But analysts said the unseasonably cold weather could lead to rationing.
On Saturday, Ann Robinson, director of consumer policy at uSwitch, the energy consultant, told The Huffington Post UK: "I am worried because I think if this weather does continue for the next two or three weeks we could well be facing gas rationing.
"I am more worried about the government being a bit too complacent - they seem to think the gas market will respond.
"I was involved years ago when we had to have electricity rationing and I know that these are complicated plans.
"If it does happen, we need to have the assurance that the government has thought this through."
Experts said businesses would bear the brunt for any gas rationing, but households could be affected too.
Environmental groups also expressed concerns about the gas system and what the future holds for consumers in light of the current shortage.
Gas stocks at the UK's largest storage facility are at less than 10% of capacity.
The Downing Street spokesman said: "The absolute key thing on this is that supplies are not running out.
"The gas market is how we source our supplies and that market continues to function well.
"The Prime Minister's key concern is that gas supplies continue.
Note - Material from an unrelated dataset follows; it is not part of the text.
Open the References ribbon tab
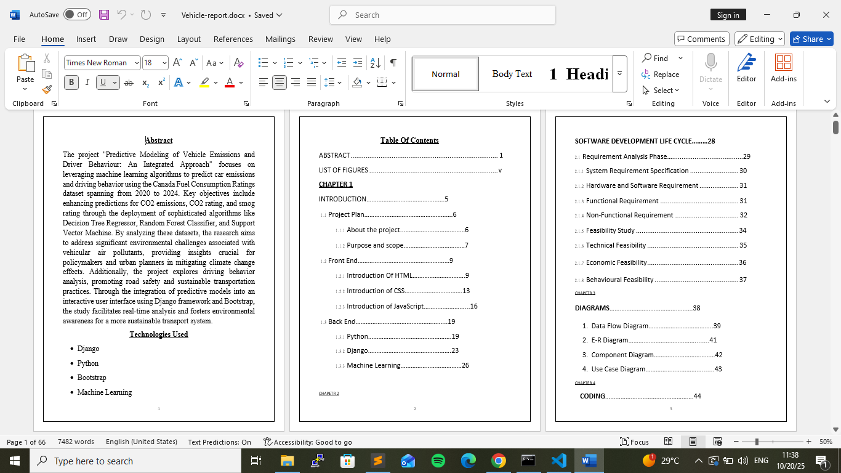841x473 pixels. tap(233, 39)

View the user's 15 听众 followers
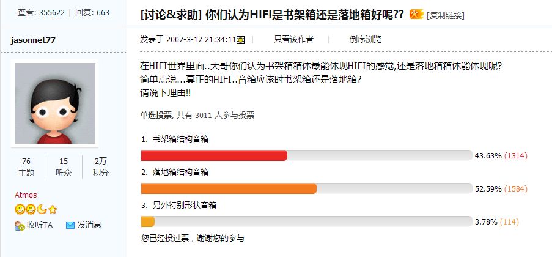pyautogui.click(x=64, y=166)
It is absolutely clear that supplies are not running out."
Asked if the Prime Minister was confident that this would remain the case, the spokesman replied: "Absolutely confident."
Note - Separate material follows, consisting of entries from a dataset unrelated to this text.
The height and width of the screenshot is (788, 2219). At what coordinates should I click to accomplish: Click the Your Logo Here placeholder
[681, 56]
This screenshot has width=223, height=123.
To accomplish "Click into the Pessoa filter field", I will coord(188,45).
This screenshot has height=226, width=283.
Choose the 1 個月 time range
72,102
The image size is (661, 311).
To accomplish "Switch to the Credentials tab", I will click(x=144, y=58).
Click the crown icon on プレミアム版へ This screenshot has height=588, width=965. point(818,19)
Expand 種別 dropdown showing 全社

A Department of Energy and Climate Change (DECC) spokeswoman said: "Protracted cold weather increases demand but the UK gas market is responsive and our gas needs are continuing to be met.
"Gas storage would never be the sole source of gas meeting our needs, so it is misleading to talk purely about how many days' supply is in storage."
She said that while half of the nation's gas needs were supplied from the North Sea, there were also pipelines from Norway and elsewhere in Europe, shipments of liquefied natural gas and storage.
"All can and are providing significant gas to meet the UK's needs," the spokeswoman added. "Storage levels are low at the moment - as you'd expect towards the end of winter - and the UK gas market is tight.
"But the market is responding as it is designed to do - gas prices are rising and supply is being maintained accordingly. For example in recent weeks gas has been flowing in from continental Europe in high volumes.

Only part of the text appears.